--- Begin PROVIDED MATERIAL ---

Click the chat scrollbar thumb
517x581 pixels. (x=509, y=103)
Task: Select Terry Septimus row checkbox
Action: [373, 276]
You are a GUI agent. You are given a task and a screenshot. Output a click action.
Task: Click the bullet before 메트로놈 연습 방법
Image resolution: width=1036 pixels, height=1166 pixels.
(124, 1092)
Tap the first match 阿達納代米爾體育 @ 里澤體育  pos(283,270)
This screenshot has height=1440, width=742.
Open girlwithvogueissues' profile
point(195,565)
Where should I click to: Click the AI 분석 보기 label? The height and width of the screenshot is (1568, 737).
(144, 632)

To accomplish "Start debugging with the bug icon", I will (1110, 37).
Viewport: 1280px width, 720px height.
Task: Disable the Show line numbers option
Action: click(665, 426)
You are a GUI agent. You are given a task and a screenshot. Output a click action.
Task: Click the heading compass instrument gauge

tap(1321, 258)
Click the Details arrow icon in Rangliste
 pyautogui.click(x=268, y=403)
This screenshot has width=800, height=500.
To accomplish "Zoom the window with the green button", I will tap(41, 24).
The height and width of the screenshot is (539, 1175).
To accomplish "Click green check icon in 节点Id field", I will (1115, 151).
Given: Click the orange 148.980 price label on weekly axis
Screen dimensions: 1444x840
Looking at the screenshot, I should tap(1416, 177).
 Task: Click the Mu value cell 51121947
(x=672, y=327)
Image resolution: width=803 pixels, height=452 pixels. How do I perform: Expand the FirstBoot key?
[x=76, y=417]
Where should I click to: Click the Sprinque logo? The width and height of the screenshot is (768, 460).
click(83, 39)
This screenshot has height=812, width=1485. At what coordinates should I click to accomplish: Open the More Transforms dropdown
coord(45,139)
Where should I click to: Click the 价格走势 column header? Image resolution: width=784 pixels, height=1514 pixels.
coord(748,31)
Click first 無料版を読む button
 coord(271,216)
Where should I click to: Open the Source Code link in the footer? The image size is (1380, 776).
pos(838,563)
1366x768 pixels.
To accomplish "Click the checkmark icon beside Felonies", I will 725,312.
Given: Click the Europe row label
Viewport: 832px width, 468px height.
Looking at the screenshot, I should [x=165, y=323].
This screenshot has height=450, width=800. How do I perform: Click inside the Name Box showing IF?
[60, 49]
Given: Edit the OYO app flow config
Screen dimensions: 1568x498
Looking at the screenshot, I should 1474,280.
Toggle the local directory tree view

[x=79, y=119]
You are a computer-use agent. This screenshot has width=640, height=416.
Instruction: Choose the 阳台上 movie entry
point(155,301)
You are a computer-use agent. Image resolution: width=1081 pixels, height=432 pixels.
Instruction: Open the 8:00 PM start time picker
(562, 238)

--- End PROVIDED MATERIAL ---

▸ **DO THIS**
Reproduce every one of the rows above word for word, line by line.

▸ **CORRECT OUTPUT**
Click the chat scrollbar thumb
517x581 pixels. (x=509, y=103)
Task: Select Terry Septimus row checkbox
Action: [373, 276]
You are a GUI agent. You are given a task and a screenshot. Output a click action.
Task: Click the bullet before 메트로놈 연습 방법
Image resolution: width=1036 pixels, height=1166 pixels.
(124, 1092)
Tap the first match 阿達納代米爾體育 @ 里澤體育  pos(283,270)
This screenshot has height=1440, width=742.
Open girlwithvogueissues' profile
point(195,565)
Where should I click to: Click the AI 분석 보기 label? The height and width of the screenshot is (1568, 737).
(144, 632)

To accomplish "Start debugging with the bug icon", I will (1110, 37).
Viewport: 1280px width, 720px height.
Task: Disable the Show line numbers option
Action: click(665, 426)
You are a GUI agent. You are given a task and a screenshot. Output a click action.
Task: Click the heading compass instrument gauge

tap(1321, 258)
Click the Details arrow icon in Rangliste
 pyautogui.click(x=268, y=403)
This screenshot has width=800, height=500.
To accomplish "Zoom the window with the green button", I will tap(41, 24).
The height and width of the screenshot is (539, 1175).
To accomplish "Click green check icon in 节点Id field", I will (1115, 151).
Given: Click the orange 148.980 price label on weekly axis
Screen dimensions: 1444x840
Looking at the screenshot, I should tap(1416, 177).
 Task: Click the Mu value cell 51121947
(x=672, y=327)
Image resolution: width=803 pixels, height=452 pixels. How do I perform: Expand the FirstBoot key?
[x=76, y=417]
Where should I click to: Click the Sprinque logo? The width and height of the screenshot is (768, 460).
click(83, 39)
This screenshot has height=812, width=1485. At what coordinates should I click to accomplish: Open the More Transforms dropdown
coord(45,139)
Where should I click to: Click the 价格走势 column header? Image resolution: width=784 pixels, height=1514 pixels.
coord(748,31)
Click first 無料版を読む button
 coord(271,216)
Where should I click to: Open the Source Code link in the footer? The image size is (1380, 776).
pos(838,563)
1366x768 pixels.
To accomplish "Click the checkmark icon beside Felonies", I will 725,312.
Given: Click the Europe row label
Viewport: 832px width, 468px height.
Looking at the screenshot, I should [x=165, y=323].
This screenshot has height=450, width=800. How do I perform: Click inside the Name Box showing IF?
[60, 49]
Given: Edit the OYO app flow config
Screen dimensions: 1568x498
Looking at the screenshot, I should 1474,280.
Toggle the local directory tree view

[x=79, y=119]
You are a computer-use agent. This screenshot has width=640, height=416.
Instruction: Choose the 阳台上 movie entry
point(155,301)
You are a computer-use agent. Image resolution: width=1081 pixels, height=432 pixels.
Instruction: Open the 8:00 PM start time picker
(562, 238)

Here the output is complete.